De todos modos, nada más ajeno a una comedia humana de la gracia disruptiva. Salisbury dista mucho de ser un inventario de curiosidades, una enciclopedia de arquetipos más o menos patológicos o un panteón de inadaptados sensibles. Menos todavía una dispéptica hagiografía –con todas las vicisitudes que ésta implicaría– de angelicales freaks. Por el contrario, si bien se trata de relatos independientes, y autoconcluyentes, poseen un plan. Por momentos digresivo, pero plan al fin. Y ese plan no depende de una única voz, aunque a veces desconcierte.

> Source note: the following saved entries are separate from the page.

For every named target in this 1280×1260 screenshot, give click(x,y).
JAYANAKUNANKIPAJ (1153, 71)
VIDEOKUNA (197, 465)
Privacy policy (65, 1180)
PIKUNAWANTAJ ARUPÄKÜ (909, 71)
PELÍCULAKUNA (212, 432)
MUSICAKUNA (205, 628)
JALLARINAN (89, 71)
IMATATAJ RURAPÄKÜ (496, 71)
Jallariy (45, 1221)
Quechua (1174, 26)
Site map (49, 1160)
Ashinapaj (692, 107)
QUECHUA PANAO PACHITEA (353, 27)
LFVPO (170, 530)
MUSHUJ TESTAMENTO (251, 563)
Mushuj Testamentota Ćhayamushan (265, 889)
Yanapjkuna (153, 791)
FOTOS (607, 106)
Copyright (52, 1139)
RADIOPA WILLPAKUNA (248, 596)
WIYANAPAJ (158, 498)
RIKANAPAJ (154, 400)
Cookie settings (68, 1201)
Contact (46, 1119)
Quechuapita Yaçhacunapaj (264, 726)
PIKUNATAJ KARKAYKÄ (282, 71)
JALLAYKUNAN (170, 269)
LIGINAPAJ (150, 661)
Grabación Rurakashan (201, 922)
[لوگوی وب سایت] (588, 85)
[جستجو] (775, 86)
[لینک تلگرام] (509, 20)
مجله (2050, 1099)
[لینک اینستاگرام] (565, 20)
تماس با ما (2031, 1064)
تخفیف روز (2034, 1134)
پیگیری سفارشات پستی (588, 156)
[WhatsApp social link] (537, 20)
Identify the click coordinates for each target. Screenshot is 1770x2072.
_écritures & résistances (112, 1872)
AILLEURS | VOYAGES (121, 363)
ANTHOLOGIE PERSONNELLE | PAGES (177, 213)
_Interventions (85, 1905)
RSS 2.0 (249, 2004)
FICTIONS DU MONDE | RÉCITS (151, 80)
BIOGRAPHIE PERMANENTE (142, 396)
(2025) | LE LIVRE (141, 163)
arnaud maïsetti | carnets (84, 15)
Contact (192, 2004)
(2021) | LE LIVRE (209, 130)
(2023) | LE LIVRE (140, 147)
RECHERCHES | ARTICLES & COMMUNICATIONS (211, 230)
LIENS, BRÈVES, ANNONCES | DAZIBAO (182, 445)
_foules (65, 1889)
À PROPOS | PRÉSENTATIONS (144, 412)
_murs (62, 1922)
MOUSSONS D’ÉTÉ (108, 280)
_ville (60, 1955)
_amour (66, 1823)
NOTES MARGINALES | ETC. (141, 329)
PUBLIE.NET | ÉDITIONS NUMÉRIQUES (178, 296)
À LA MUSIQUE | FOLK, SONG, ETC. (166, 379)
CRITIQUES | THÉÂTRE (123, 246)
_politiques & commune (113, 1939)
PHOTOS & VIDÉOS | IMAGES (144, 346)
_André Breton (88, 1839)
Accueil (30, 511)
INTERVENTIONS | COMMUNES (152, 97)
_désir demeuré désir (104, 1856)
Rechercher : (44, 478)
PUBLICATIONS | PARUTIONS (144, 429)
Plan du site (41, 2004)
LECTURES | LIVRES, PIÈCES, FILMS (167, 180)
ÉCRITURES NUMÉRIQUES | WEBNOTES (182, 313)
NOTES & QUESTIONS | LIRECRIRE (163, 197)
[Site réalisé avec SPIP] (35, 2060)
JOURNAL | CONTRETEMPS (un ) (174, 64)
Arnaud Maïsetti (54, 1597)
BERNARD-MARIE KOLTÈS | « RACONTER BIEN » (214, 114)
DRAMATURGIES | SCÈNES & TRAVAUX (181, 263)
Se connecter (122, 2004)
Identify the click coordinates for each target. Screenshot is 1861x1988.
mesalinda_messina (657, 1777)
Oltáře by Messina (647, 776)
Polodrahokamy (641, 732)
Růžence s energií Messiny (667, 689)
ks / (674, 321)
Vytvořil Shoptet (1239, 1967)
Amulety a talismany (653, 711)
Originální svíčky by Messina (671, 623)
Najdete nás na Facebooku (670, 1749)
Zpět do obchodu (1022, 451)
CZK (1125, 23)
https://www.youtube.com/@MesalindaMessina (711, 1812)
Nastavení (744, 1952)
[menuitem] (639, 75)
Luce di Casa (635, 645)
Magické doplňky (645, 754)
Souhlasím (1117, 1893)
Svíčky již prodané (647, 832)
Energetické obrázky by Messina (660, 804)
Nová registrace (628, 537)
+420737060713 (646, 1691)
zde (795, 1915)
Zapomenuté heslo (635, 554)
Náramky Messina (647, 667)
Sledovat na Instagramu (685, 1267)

Muchos de ellos son novelas en miniatura, repletas de conflictos consecutivos. Miniaturizar es una forma de contar, apunta a propósito Ezequiel Alemián. Pero cada una de estas miniaturas responde a una función, a un camino, y seguramente a una raíz, a sus precursores íntimos. Más que una condensada novela-río, estamos frente a un elaborado mosaico de cuentos que nos distrae con su anómala cohesión, con su precipitada suficiencia. Distrae porque la miniatura no simplifica al acopio, sino al revés: lo vuelve inmediato, promete una escala que parece por momentos fácilmente abarcable, lo cual no es más que una ilusión, otro recurso. La amabilidad del volumen apenas si camufla su exceso, una compacta densidad. Salisbury es uno de esos libros que irrumpen disimuladamente como estrambóticos clásicos, como si siempre hubiera estado ahí, armado de paciencia y acicalando apenas su destilada invención. Es uno de esos hallazgos que no debería ser raro descubrir en una de las ferias más longevas de Occidente.